Word for word, copy the lines beginning at the one with "Given: Click the" and ending at the last line below; pictures stay out.

--- Data shown Enclosed Below ---

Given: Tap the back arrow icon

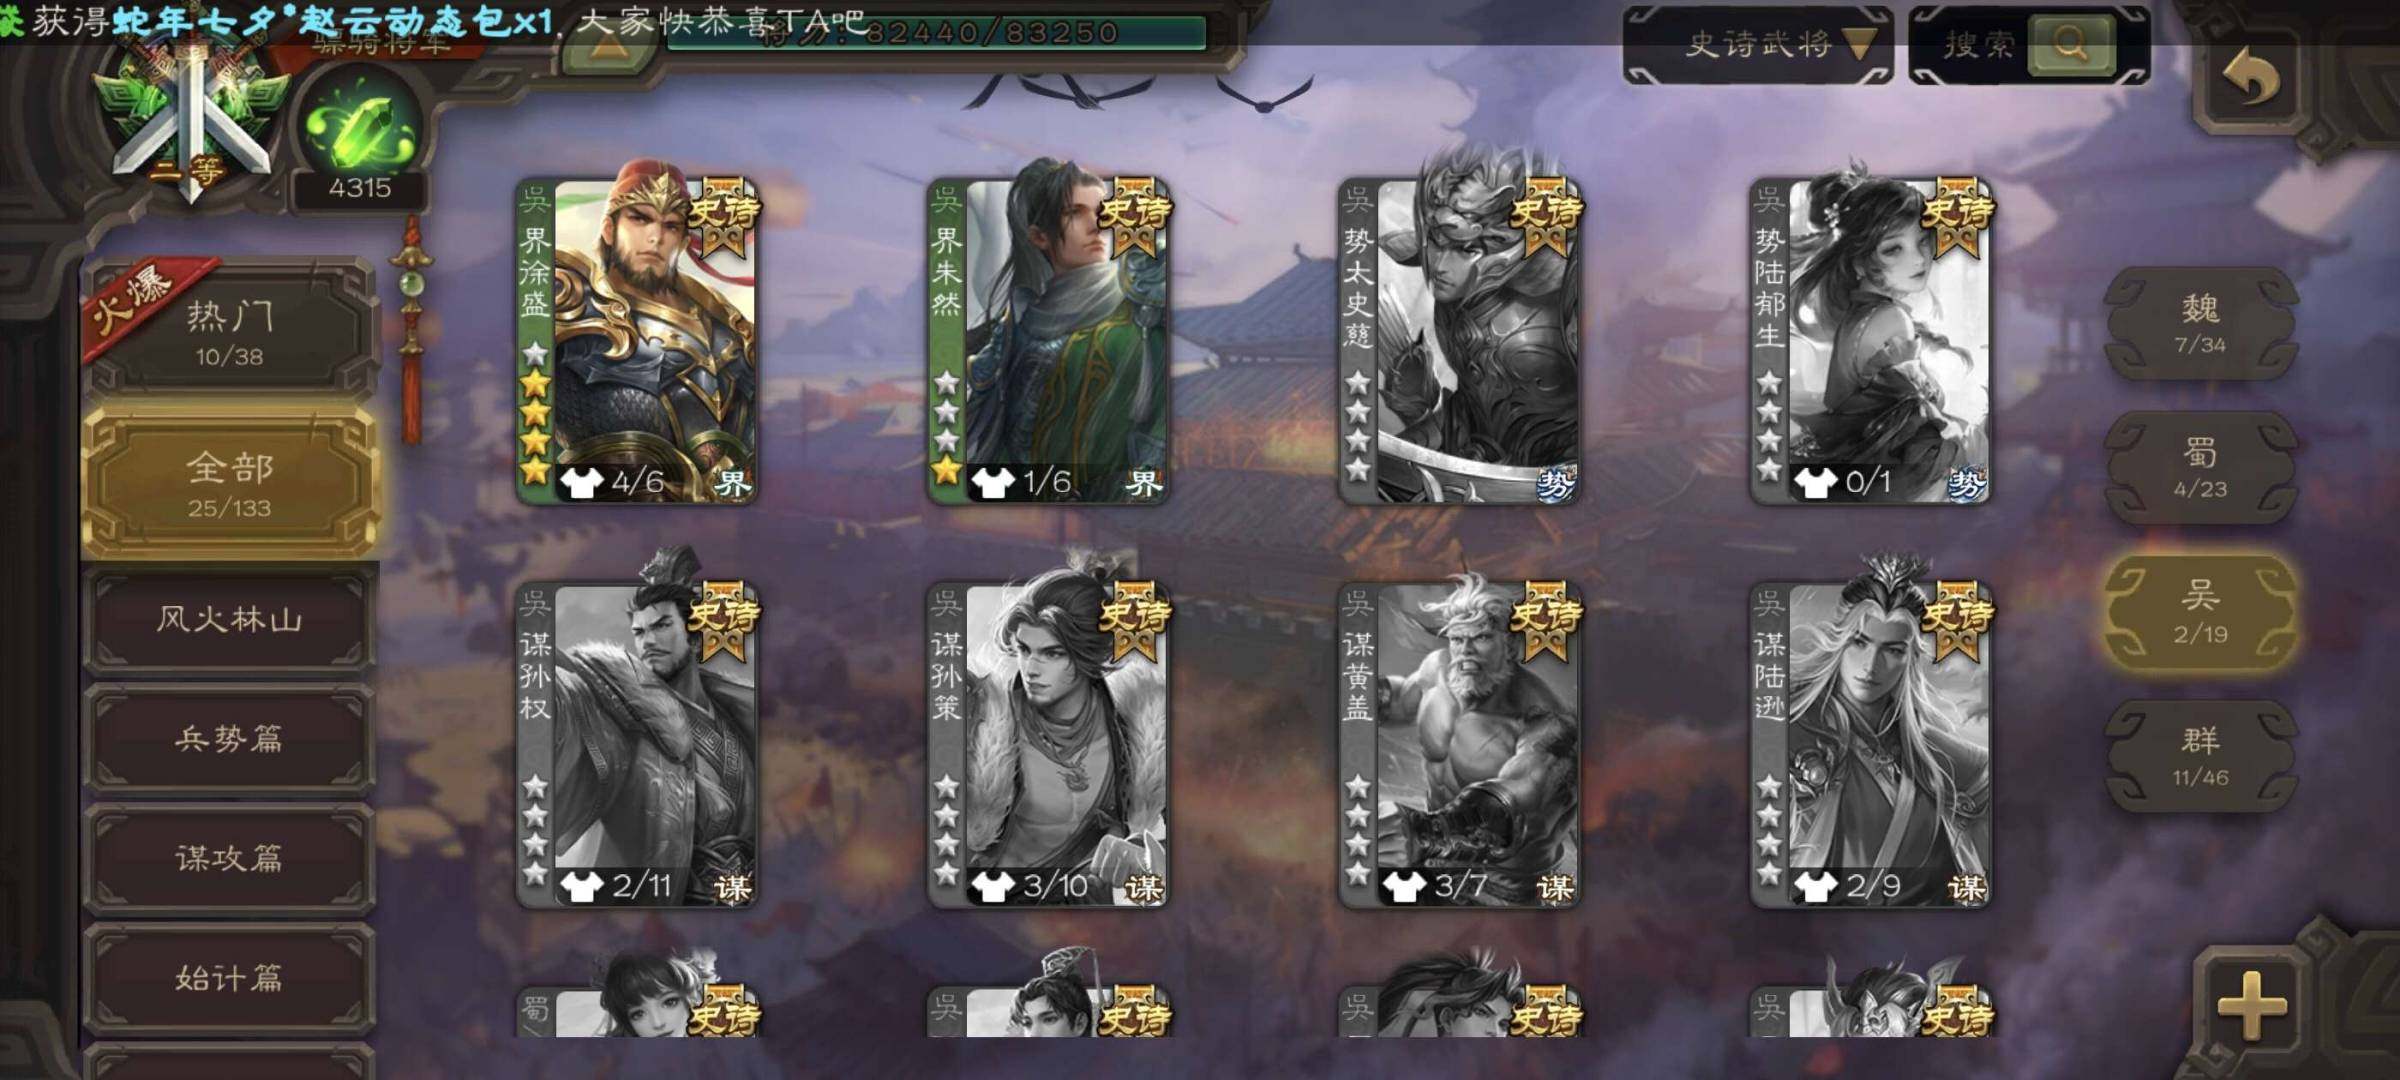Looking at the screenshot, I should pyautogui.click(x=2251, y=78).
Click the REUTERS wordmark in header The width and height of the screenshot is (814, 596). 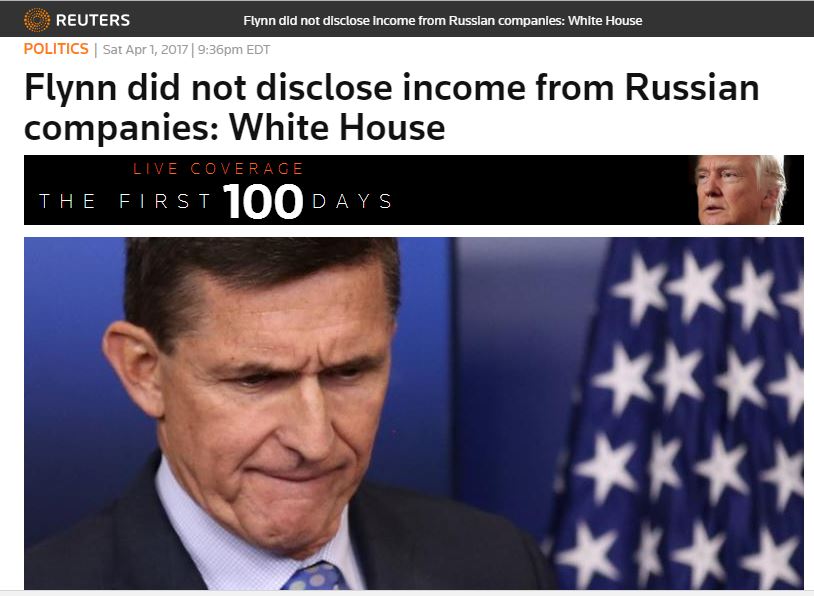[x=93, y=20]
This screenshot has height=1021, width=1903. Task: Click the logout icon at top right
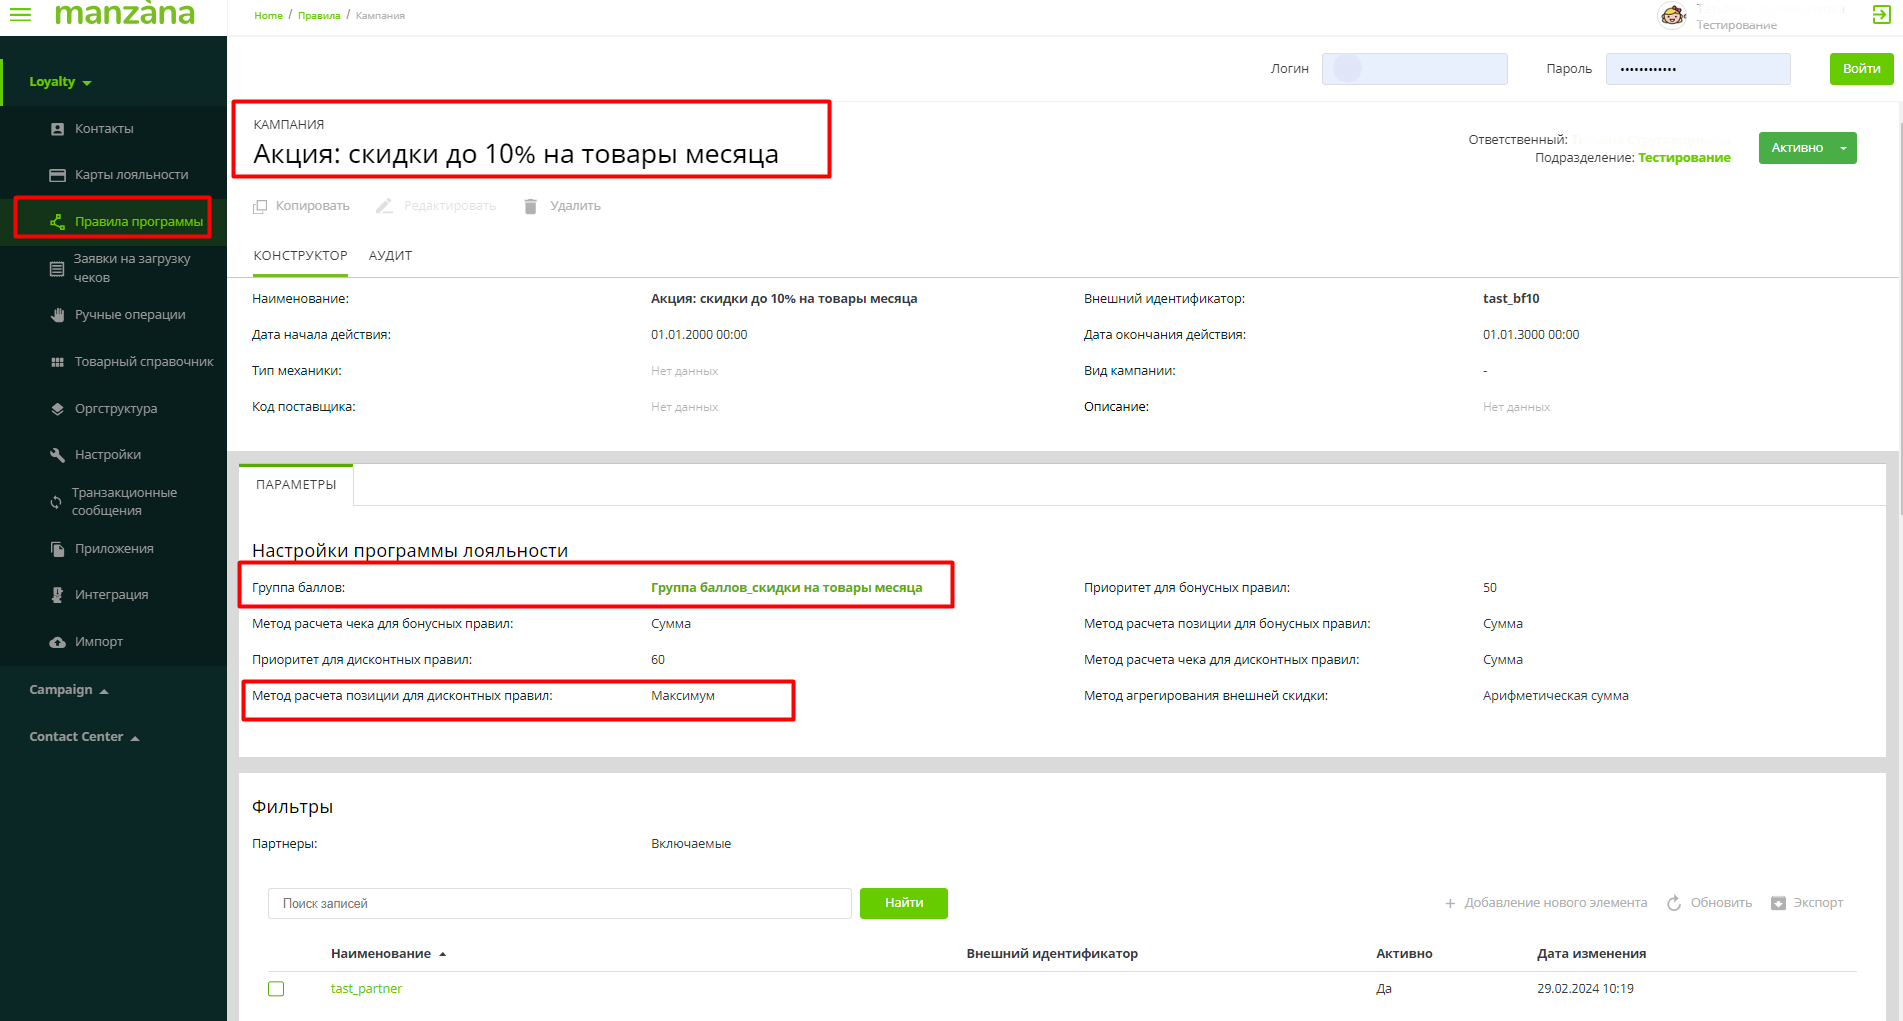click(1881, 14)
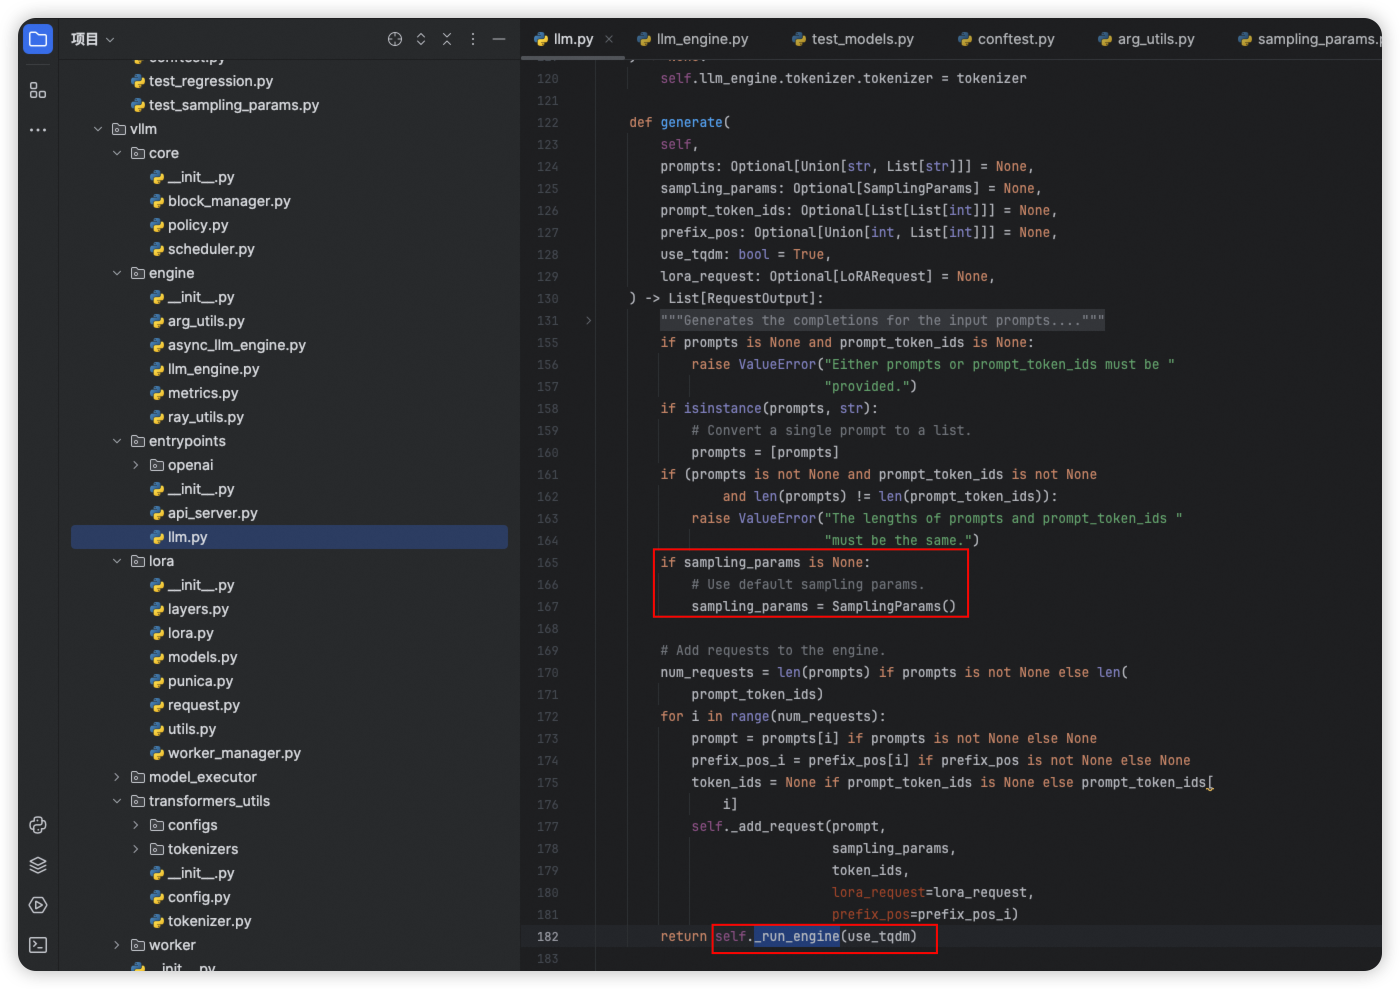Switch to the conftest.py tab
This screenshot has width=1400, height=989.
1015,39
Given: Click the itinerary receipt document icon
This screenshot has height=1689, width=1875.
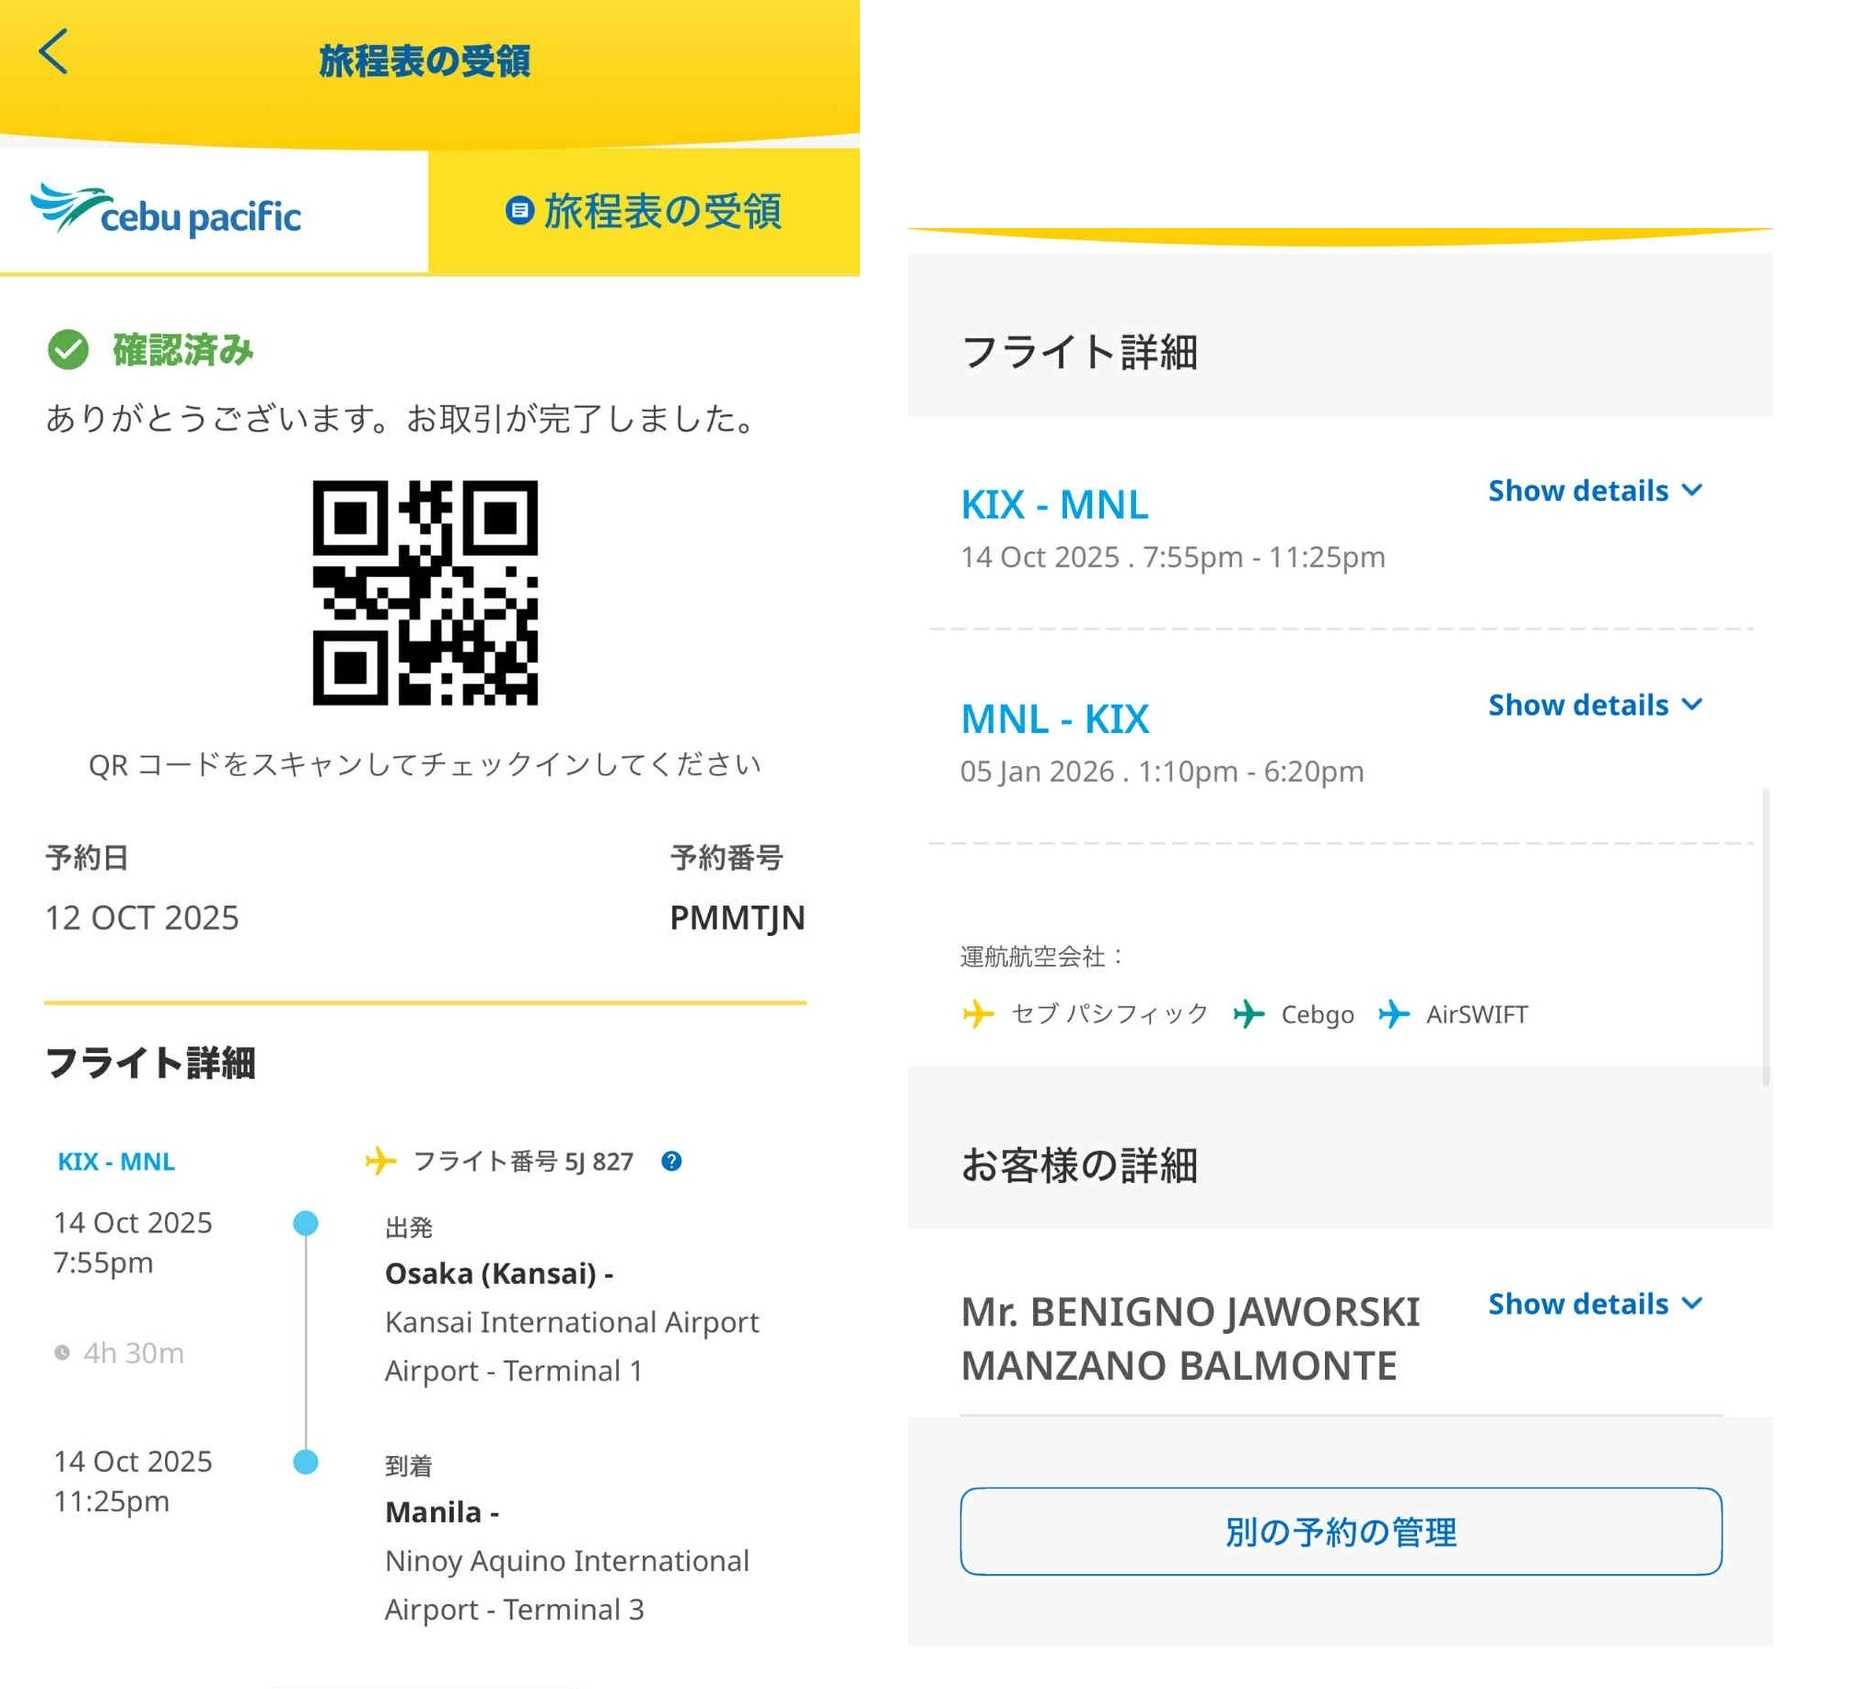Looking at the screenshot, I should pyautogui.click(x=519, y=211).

--- End of Enclosed Data shown ---

## Exercise output
Given: Click the itinerary receipt document icon
This screenshot has height=1689, width=1875.
Looking at the screenshot, I should pyautogui.click(x=519, y=211).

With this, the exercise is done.